╭─ FRAGMENTO SELECCIONADO

Entre todos los artistas en frenesí se adelanta sereno, imperturbable, un hombre que avanza recto, no burila, no le importa la perfección formal(…), no se detiene a coger una flor en su camino(…) Este hombre no es un artista, pero supera- aun en el arte que no se propuso-a esos grandes artistas.5

Digámoslo sin miedo: el arte, en sí mismo, no era nada, no significaba nada para él. Dios lo llenaba todo.6

Otro crítico y poeta moderno, Jorge Guillén, se detiene a reflexionar sobre la poesía de este místico. Según él, la poesía para San Juan:

No llegó a ser nunca la tarea eminente, sino algo superabundante surgido de una vida consagrada al afán religioso cuyo nombre pleno no es otro que el de santidad. A la cumbre más alta de la poesía española no asciende principalmente un artista, sino un santo.7

Por otra parte, si bien es verdad que aprovecha el caudal garcilasiano, el lenguaje poético de San Juan “realiza una auténtica depuración de la lírica iniciada por Garcilaso”, según Juan Luis Alborg, aunque San Juan no intensifica los cultismos o complica el lenguaje, sino que simplifica la estructura sintáctica y devuelve “a cada palabra, sencilla y clara, algo así como su pureza matinal”.8

Tras esta pincelada sobre san Juan, haremos un breve comentario sobre la figura de Lope de Vega. Quizá lo más destacado de su estilo literario fue su versatilidad. Se inspiró en todo tipo de temas sacados de la Biblia, las leyendas, el romancero, la mitología o la historia. Al respecto escribe López Estrada:

“Lope no pudo sentir la historia como erudición, para él todo era pasión, materia que podía fundir con su vida para convertirla en comedia”.9

El teatro de Lope representa una rebeldía contra las normas clásicas que imperaban durante el Renacimiento y aún en su época, en medios intelectuales. Lope se despreocupa de las reglas de la unidad, mezcla en una obra risas con lágrimas, nobles con criados, situaciones dramáticas con la figura del gracioso. Por todo ello, recibe encarnizadas críticas desde las cátedras aristotélicas  y a todas ellas responde con un poema escrito en endecasílabos, que se publicó en 1609 con el título de Arte nuevo de hacer comedias. En esta obra expone su propia poética:

Lo trágico y lo cómico mezclado

y Terencio con Séneca, aunque sea

como otro minotauro de Pasifae

harán grave una parte, otra ridícula,

que aquesta variedad deleita mucho.

╰─

* CONSIGNA *
Prosigue el fragmento sobre San Juan y Lope de Vega a partir del último verso citado.

╭─ LISTADO DE DATOS

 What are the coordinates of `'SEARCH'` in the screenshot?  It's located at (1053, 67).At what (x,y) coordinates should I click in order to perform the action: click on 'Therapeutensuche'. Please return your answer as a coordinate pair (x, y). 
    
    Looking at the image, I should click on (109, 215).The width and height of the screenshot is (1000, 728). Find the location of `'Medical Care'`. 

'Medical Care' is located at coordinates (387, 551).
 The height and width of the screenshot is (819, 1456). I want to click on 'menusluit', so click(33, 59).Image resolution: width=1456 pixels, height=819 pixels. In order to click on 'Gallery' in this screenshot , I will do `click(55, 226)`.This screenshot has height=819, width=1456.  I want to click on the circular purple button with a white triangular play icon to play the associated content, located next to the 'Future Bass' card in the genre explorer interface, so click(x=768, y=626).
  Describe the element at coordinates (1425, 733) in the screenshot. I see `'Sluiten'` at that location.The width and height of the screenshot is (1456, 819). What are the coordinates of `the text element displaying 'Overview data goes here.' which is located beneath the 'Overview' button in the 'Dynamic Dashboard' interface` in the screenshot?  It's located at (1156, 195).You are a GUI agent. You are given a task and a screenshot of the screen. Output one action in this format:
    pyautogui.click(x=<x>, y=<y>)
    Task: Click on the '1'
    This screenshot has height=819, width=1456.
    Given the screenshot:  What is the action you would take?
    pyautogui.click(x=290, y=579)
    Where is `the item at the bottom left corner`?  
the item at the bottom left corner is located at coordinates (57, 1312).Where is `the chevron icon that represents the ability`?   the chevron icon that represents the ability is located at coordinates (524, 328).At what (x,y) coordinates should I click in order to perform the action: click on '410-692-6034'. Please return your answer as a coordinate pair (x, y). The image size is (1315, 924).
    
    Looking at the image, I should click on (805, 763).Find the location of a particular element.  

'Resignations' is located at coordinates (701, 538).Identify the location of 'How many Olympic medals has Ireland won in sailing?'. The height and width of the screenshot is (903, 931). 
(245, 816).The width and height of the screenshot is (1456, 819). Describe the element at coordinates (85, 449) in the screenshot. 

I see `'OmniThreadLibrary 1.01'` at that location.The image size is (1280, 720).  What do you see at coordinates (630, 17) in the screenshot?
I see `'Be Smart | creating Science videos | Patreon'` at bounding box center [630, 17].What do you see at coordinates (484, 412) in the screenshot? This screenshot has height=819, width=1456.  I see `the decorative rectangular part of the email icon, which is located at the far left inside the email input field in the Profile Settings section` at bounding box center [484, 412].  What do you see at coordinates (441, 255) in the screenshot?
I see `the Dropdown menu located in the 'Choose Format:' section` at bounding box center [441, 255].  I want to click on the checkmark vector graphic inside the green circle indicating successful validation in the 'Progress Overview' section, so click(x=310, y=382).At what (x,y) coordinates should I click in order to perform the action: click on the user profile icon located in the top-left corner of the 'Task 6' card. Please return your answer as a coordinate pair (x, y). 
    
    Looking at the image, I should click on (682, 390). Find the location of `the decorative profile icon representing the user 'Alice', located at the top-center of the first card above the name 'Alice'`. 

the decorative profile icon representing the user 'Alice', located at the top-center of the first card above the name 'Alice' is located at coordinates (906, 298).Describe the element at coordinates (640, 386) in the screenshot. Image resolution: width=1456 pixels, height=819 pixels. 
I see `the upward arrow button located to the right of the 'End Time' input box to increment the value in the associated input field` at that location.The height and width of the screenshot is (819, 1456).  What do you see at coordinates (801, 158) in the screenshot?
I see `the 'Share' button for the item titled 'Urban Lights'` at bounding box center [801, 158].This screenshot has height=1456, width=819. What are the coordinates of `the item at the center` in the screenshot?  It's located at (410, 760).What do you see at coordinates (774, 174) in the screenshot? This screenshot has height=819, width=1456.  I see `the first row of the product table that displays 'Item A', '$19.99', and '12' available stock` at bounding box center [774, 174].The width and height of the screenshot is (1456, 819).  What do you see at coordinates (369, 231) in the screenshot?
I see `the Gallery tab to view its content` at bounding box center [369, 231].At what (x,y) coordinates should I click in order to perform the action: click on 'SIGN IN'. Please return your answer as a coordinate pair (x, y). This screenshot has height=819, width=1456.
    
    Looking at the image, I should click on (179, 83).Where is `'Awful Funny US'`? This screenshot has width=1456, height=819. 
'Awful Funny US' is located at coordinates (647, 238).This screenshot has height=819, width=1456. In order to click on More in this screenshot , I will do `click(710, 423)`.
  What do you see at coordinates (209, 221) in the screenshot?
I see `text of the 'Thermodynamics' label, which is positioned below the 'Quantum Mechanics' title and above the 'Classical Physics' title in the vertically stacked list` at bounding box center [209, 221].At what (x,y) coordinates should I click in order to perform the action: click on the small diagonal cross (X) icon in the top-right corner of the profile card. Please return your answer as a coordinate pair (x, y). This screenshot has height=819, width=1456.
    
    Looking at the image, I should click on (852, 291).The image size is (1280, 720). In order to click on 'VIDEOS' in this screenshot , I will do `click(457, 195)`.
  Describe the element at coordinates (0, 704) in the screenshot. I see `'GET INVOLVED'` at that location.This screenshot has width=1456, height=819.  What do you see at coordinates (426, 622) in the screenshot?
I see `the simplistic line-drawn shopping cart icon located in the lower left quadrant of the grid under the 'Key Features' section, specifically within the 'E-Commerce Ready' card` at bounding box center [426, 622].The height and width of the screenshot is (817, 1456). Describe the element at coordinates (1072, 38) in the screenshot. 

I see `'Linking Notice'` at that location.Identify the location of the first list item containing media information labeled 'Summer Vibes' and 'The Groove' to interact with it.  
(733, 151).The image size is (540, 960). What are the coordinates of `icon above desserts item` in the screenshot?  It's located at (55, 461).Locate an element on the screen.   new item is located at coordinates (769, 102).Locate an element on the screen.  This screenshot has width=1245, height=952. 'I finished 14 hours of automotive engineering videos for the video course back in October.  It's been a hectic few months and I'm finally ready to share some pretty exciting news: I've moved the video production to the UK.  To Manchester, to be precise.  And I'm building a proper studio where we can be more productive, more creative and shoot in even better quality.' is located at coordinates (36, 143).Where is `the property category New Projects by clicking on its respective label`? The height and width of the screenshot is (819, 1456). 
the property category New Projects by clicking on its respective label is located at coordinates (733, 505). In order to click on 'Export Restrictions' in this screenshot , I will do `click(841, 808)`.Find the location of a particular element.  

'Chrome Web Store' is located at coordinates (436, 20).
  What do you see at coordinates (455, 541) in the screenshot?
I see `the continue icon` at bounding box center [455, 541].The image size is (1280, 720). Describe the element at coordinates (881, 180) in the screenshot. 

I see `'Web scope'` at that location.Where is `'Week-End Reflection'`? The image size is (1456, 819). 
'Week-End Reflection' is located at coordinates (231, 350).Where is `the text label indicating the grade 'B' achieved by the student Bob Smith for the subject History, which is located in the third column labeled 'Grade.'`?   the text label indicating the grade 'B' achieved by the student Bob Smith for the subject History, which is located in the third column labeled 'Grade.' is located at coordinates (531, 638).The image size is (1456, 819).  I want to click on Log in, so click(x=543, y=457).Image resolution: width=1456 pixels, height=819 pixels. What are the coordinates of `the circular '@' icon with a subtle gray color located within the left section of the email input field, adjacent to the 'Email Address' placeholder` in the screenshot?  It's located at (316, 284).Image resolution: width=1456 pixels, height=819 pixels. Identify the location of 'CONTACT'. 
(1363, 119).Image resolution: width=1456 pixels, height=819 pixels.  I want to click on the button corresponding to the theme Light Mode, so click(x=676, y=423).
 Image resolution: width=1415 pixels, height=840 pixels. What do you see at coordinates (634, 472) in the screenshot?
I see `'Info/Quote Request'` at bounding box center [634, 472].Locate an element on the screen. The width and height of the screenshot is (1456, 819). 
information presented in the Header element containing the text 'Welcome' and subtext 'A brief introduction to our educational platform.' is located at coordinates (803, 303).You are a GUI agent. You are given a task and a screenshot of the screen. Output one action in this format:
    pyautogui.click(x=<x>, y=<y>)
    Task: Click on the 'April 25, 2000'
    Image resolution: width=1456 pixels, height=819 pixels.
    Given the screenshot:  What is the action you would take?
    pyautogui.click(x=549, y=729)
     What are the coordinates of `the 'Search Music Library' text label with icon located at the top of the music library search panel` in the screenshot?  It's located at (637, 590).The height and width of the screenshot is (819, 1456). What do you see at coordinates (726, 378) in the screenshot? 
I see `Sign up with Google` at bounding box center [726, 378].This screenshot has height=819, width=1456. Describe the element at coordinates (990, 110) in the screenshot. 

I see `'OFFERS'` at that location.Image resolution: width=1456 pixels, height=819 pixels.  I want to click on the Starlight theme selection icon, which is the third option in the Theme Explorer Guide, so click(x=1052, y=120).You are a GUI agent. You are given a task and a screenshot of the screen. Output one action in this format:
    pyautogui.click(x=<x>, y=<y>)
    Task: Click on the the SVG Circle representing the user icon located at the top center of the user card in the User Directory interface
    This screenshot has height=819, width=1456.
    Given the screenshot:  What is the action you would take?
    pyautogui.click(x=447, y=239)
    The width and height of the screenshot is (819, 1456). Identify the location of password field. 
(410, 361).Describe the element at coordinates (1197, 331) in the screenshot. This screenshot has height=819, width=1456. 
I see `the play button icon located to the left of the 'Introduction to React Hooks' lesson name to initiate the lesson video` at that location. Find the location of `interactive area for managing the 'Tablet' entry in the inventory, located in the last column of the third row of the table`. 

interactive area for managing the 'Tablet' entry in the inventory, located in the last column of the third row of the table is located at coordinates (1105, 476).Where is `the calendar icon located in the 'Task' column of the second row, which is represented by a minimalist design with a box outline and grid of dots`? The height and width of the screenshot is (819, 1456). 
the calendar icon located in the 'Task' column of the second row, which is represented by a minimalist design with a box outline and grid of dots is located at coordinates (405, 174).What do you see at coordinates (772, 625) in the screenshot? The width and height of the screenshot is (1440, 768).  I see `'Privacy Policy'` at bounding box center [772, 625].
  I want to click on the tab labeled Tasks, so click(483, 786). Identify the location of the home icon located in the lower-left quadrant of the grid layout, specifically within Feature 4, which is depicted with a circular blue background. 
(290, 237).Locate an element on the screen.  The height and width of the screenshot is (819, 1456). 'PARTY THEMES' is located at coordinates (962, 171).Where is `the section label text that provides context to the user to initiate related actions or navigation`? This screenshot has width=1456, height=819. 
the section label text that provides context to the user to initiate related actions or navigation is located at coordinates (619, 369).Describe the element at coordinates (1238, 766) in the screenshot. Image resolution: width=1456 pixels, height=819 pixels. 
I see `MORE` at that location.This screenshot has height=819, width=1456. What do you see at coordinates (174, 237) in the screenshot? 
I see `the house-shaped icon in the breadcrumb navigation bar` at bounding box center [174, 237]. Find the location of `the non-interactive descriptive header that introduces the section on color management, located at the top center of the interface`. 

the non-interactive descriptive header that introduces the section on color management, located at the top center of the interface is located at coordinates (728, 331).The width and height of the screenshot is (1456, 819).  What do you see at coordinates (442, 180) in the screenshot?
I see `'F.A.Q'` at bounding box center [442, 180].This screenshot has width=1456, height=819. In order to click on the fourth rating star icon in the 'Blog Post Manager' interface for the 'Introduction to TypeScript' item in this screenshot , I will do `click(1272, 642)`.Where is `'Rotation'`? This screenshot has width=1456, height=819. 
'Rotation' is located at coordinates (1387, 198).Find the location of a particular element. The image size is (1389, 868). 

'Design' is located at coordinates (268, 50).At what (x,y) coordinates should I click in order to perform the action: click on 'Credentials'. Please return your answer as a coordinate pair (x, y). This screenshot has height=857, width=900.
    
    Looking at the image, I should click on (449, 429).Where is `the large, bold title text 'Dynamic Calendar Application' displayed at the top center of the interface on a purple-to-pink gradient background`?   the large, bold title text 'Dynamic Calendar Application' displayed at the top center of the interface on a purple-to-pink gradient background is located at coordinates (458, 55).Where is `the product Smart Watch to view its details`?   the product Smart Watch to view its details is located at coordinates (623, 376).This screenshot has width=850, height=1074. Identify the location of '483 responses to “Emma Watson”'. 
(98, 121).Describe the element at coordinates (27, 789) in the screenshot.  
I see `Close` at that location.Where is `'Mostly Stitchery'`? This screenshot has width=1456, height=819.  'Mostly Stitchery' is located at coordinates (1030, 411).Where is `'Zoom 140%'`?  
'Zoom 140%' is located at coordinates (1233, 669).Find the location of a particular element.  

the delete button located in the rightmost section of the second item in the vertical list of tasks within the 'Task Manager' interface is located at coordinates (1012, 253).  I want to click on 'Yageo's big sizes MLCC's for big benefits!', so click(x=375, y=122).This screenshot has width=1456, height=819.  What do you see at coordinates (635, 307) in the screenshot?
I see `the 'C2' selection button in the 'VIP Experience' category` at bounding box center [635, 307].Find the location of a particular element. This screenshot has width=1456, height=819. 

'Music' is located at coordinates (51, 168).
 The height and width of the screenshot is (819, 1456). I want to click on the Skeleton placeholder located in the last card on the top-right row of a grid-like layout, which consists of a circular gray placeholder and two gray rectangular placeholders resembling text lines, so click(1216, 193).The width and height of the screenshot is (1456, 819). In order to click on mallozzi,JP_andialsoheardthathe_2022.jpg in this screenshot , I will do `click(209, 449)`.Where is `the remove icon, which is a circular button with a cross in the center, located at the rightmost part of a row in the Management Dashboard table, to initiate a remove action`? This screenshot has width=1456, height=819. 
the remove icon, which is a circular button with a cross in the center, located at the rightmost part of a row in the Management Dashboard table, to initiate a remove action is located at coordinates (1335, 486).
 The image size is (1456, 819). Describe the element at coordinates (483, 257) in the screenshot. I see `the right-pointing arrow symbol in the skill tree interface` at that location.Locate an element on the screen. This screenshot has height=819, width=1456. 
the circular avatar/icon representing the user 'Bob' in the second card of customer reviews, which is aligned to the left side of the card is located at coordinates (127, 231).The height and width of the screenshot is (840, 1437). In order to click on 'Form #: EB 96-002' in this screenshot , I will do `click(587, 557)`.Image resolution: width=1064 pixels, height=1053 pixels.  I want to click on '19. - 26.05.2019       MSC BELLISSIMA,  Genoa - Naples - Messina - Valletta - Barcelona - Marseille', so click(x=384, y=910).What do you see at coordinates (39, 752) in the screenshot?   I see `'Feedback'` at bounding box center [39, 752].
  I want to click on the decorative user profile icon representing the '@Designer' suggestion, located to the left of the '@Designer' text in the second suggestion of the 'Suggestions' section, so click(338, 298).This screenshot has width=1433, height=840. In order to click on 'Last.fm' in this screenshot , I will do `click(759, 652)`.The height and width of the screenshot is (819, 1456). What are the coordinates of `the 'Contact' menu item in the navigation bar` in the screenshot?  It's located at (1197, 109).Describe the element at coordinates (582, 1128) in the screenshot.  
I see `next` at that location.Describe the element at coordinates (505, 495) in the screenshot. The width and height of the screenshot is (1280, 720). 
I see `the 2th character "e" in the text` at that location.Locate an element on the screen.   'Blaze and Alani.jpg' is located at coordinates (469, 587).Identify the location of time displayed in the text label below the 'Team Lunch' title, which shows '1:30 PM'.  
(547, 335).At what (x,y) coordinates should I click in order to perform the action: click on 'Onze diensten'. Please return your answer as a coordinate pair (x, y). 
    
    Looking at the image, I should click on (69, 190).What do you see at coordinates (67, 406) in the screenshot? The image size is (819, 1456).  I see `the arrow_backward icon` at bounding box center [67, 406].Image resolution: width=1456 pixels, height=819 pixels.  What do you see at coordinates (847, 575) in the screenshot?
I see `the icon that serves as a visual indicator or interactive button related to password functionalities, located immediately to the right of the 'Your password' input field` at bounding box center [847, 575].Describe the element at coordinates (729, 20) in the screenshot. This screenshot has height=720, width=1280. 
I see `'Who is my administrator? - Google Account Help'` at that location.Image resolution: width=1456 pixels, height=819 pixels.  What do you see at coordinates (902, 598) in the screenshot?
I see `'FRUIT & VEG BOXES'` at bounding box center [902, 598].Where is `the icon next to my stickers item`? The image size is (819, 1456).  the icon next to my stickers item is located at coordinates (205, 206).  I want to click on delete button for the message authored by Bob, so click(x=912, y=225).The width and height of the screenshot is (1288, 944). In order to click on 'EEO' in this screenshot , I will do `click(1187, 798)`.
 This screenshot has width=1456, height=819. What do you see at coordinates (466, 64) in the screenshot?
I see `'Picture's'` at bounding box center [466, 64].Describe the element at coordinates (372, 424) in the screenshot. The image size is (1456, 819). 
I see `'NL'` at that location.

╰─

* RESPUESTA *
Buen ejemplo nos da naturaleza

Que por tal variedad tiene belleza.

 

Son de gran importancia los dos últimos versos, porque nos dan la clave del pensar y sentir de Lope. Éste, a su vez, recoge la idea del poeta italiano Serafino Aemilino, que escribió este verso: Per molto variar natura è bella”.

Con frecuencia se sitúa a Lope enfrentado a la teoría aristotélica de la mímesis y es cierto que se rebela contra las normas clásicas; pero, ¿en qué consiste imitar a la naturaleza? ¿Acaso ésta observa la regla de las tres unidades? ¿Acaso separa lo trágico de lo cómico?

Adelantándose a su tiempo, Lope de Vega tiene una visión romántica de la naturaleza, una naturaleza que es bella a pesar de sus contrastes, o mejor dicho, que es bella porque es variada. La naturaleza clásica de ríos cristalinos y espesura fresca, inmóvil, no es más que un tópico y una idealización.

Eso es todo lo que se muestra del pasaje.